Known Duplicates showing up as unique

The best solution for finding and removing duplicate files.
Post Reply
DickyJean
Posts: 5
Joined: Sun Sep 13, 2020 10:11 pm

Known Duplicates showing up as unique

Post by DickyJean »

I'm getting files listed as unique when I'm certain there are duplicates. I have already gone through the troubleshooting at https://digvolsoft.freshdesk.com/suppor ... 6000029796.

I had typed this long post with screenshots, then when I went to submit it I learned I could only use three URLs. I put the whole story with screenshots on a rudimentary web page.
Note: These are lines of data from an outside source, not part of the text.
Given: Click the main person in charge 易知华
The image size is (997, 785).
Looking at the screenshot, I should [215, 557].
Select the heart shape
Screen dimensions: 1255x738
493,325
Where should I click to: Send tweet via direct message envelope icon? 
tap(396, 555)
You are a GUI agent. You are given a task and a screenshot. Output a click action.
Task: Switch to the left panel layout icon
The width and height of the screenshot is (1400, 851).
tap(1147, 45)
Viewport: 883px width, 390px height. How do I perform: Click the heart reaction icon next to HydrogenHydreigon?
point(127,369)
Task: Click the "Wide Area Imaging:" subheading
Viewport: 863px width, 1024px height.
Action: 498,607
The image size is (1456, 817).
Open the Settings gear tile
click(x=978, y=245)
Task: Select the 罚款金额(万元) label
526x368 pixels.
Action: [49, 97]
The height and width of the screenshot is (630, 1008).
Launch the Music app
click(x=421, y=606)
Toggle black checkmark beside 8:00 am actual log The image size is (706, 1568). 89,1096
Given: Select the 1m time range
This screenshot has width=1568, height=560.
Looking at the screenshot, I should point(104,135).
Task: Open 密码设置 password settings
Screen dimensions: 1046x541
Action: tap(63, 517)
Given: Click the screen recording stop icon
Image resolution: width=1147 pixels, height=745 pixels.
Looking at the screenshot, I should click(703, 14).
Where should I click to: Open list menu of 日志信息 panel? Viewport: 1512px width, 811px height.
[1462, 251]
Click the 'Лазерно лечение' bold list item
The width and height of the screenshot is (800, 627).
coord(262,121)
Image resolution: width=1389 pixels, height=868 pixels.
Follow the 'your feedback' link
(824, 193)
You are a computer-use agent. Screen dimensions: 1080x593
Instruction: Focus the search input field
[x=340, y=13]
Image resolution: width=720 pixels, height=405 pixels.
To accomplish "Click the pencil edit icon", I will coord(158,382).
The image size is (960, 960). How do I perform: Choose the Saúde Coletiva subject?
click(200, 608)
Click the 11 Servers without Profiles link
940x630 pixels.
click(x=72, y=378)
Please don't laugh at it, I'm not a developer and I don't even dabble in code or HTML or whatever.

The web page with all of the details is here: https://sites.google.com/view/digitalvolcanohelp

Short version:
I ran the tool using search criteria: same content, all file types; scan location Yes to both scan against and Yes uniques on the smaller data set that I want to rid of uniques. I got a huge number of uniques, and no duplicates. However, I know that there are duplicates.

I ran it again with scan against off, getting the same results.

I ran a subset of the data to confirm that I know there are duplicates. There definitely are: Image

With the smaller data set, I switched to audio mode. I got more duplicates listed, but I still had false uniques.

I'm desperate and don't know what else to do. Please help me!
User avatar
DigitalVolcano
Site Admin
Posts: 1717
Joined: Thu Jun 09, 2011 10:04 am

Re: Known Duplicates showing up as unique

Post by DigitalVolcano »

It's possibly because it's using comparison mode.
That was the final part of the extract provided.